Instructions to follow
Report how many lines in the entries below hold the word "Viewport". Your answer is that number alone.

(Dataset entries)
┄┄┄┄┄┄

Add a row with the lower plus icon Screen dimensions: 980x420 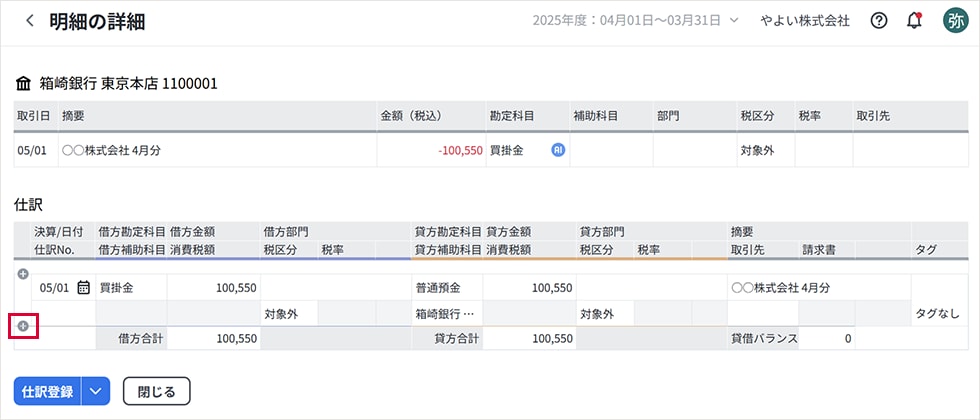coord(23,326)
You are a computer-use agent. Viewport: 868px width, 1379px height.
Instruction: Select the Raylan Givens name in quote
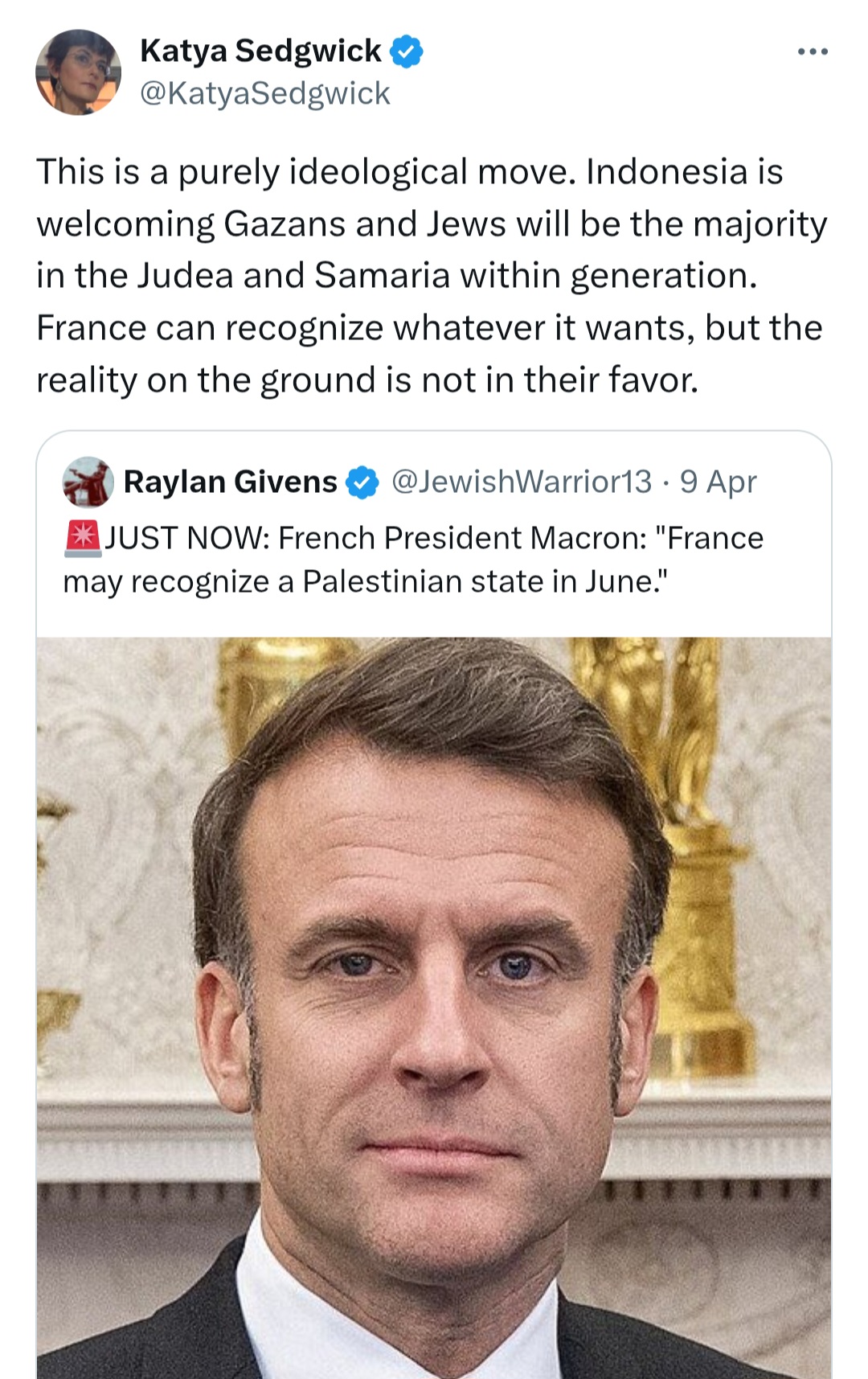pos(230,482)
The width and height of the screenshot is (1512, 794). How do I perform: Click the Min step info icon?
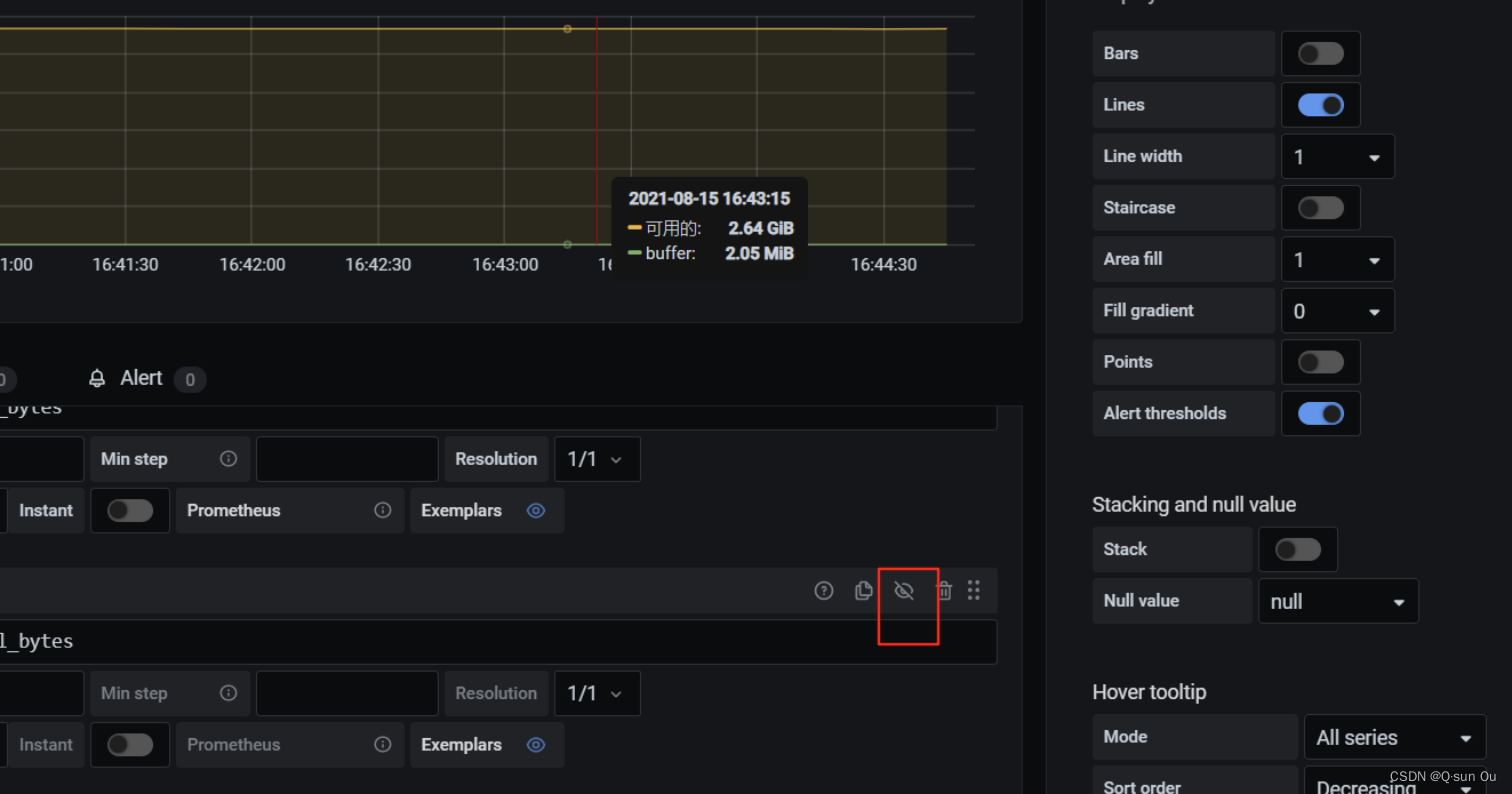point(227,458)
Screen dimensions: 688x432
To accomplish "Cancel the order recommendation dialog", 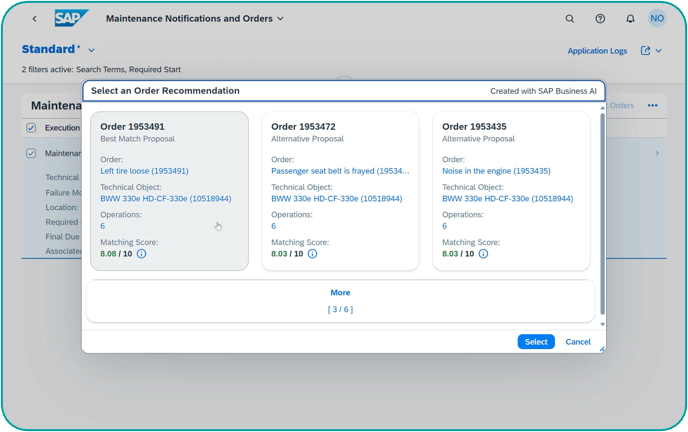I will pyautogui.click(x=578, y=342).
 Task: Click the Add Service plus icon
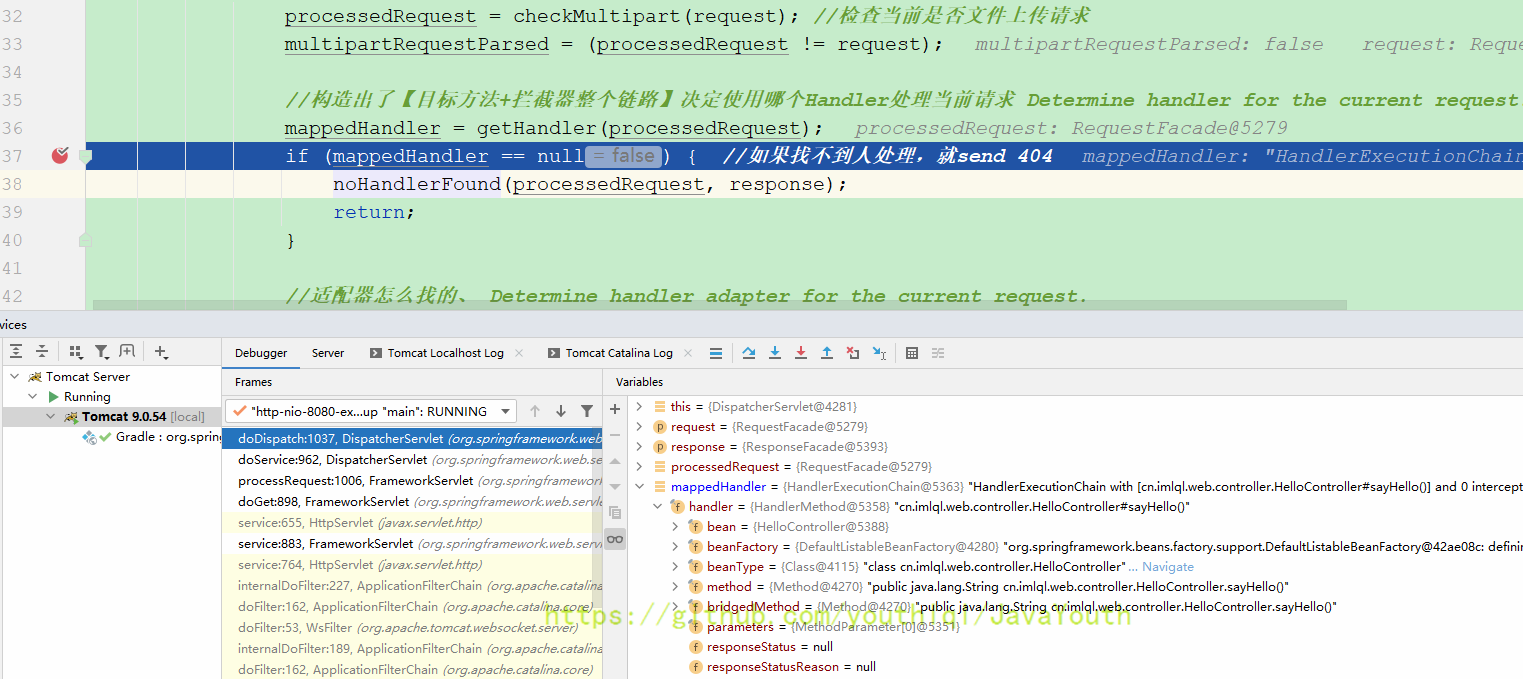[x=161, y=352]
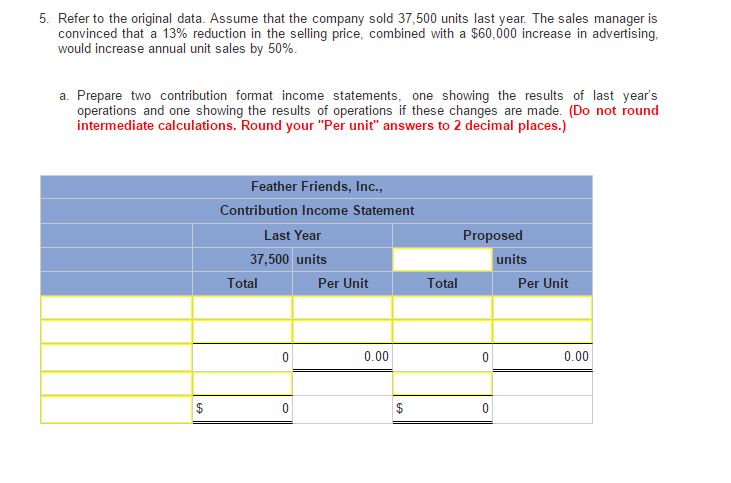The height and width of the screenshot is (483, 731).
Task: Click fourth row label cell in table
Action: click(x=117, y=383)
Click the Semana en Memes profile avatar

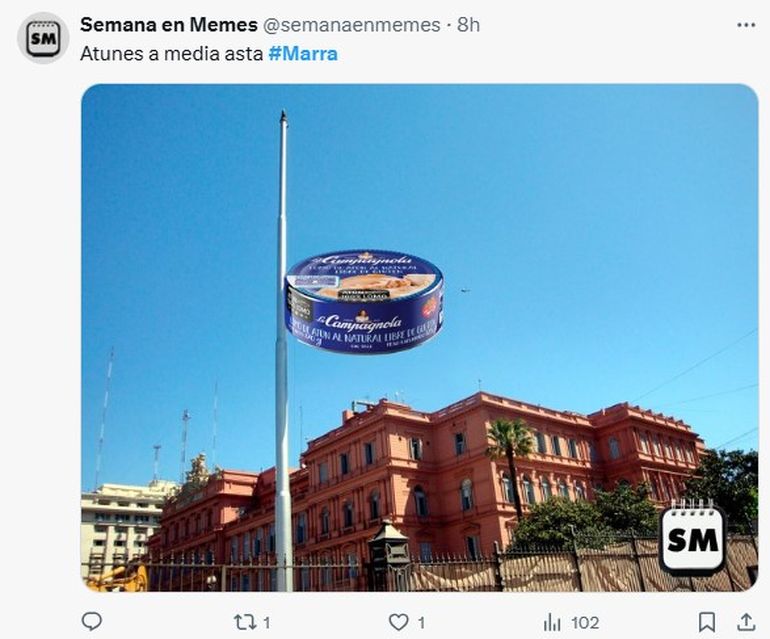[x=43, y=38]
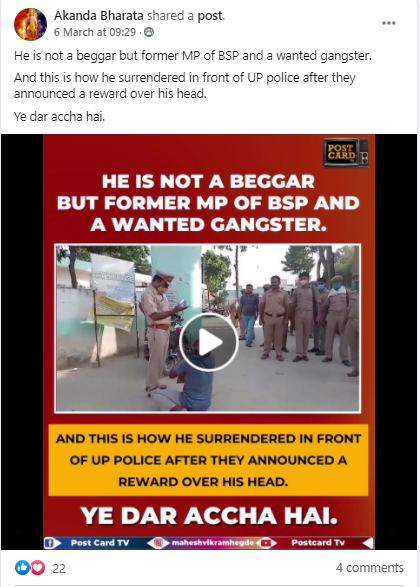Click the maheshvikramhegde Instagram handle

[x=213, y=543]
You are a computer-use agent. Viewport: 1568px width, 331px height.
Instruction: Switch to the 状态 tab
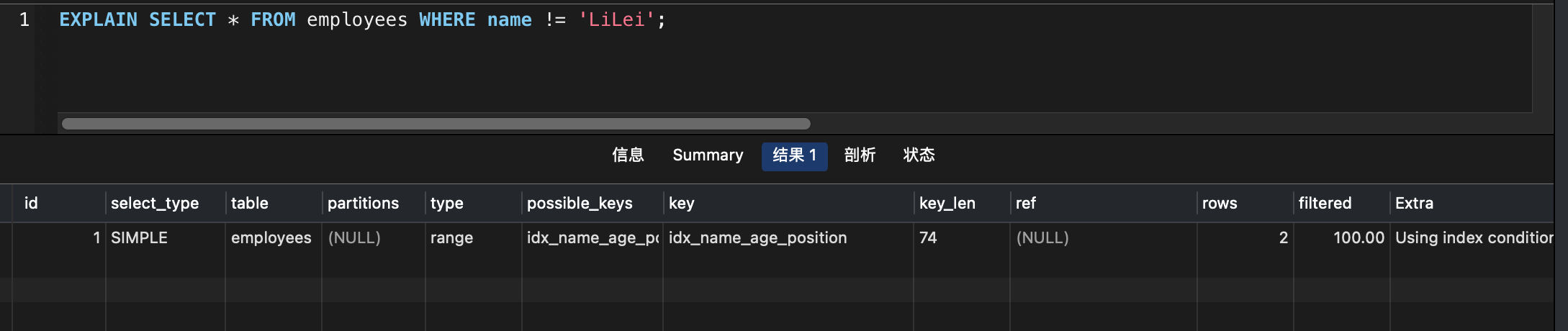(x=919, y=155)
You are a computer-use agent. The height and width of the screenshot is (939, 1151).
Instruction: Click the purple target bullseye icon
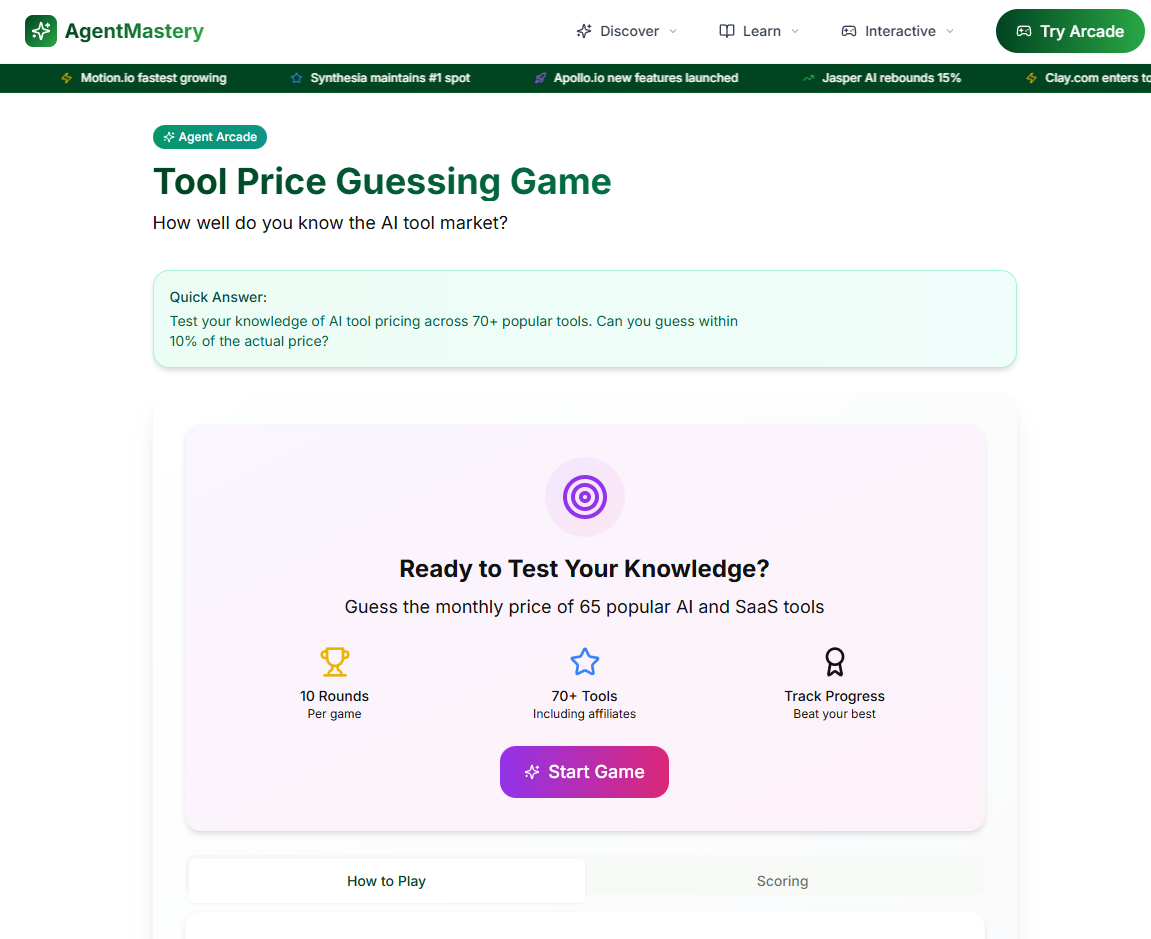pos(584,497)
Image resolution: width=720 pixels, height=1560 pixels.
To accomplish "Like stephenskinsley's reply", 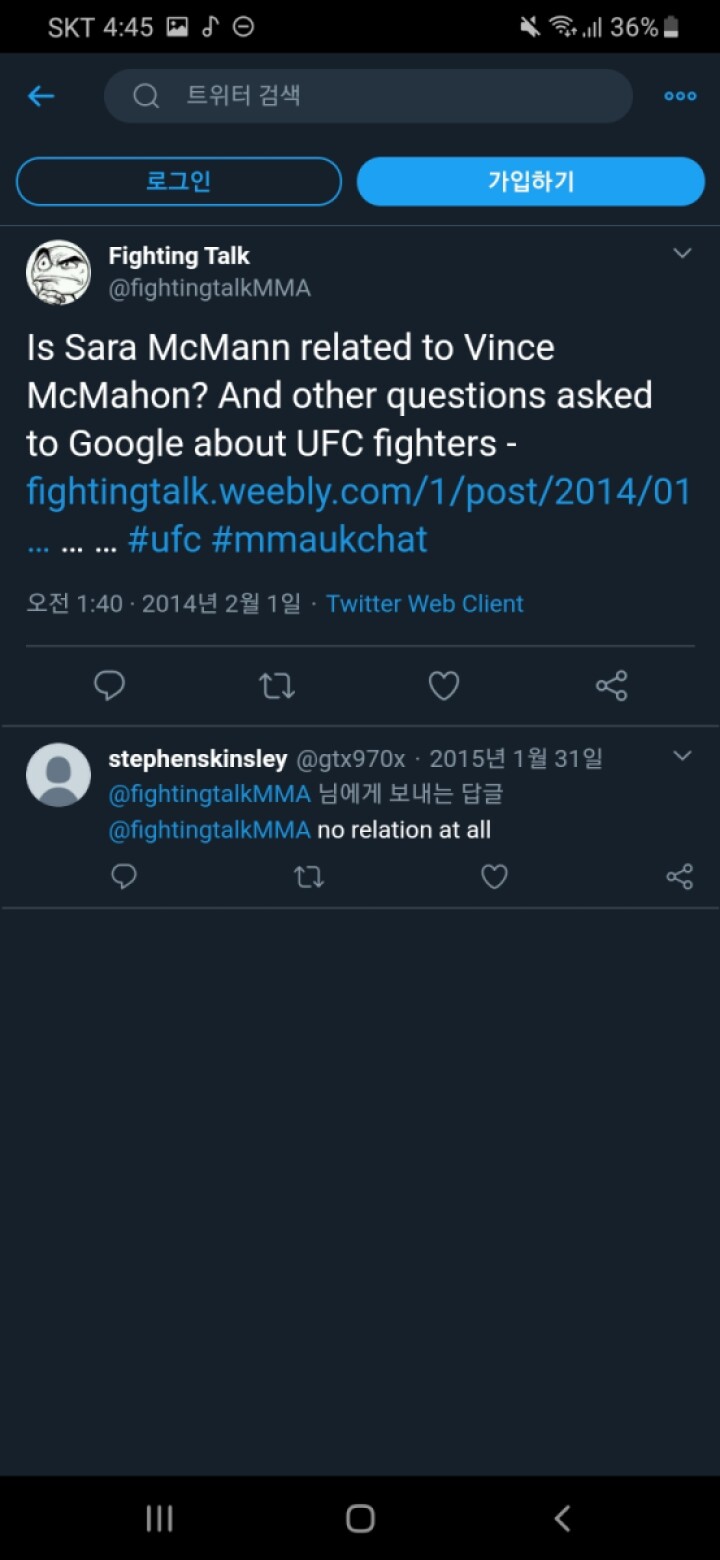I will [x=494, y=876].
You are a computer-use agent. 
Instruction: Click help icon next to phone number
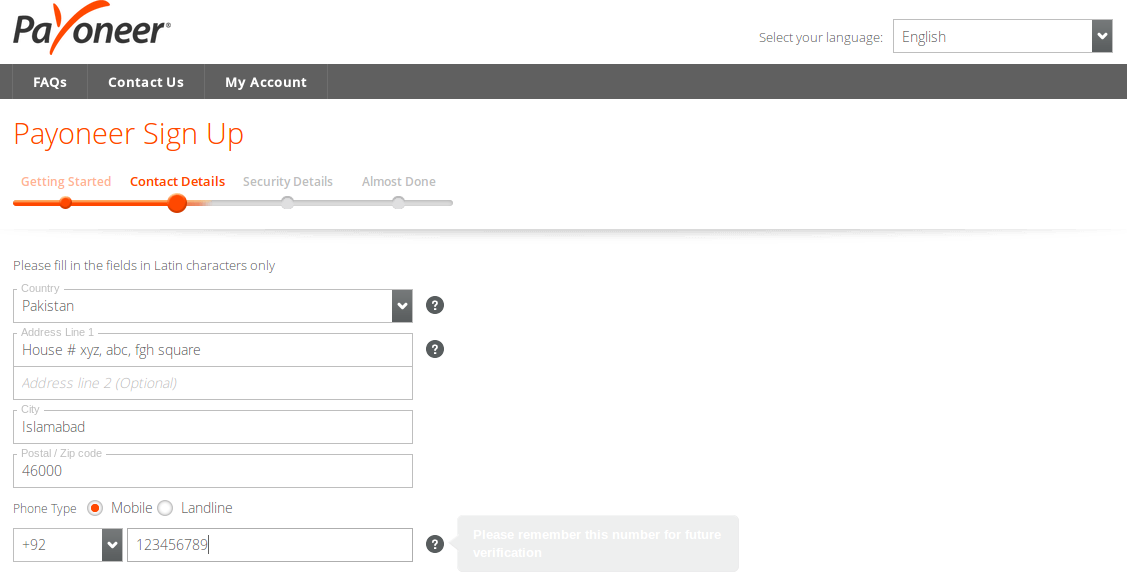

┄┄┄┄┄┄

Solution to this task
2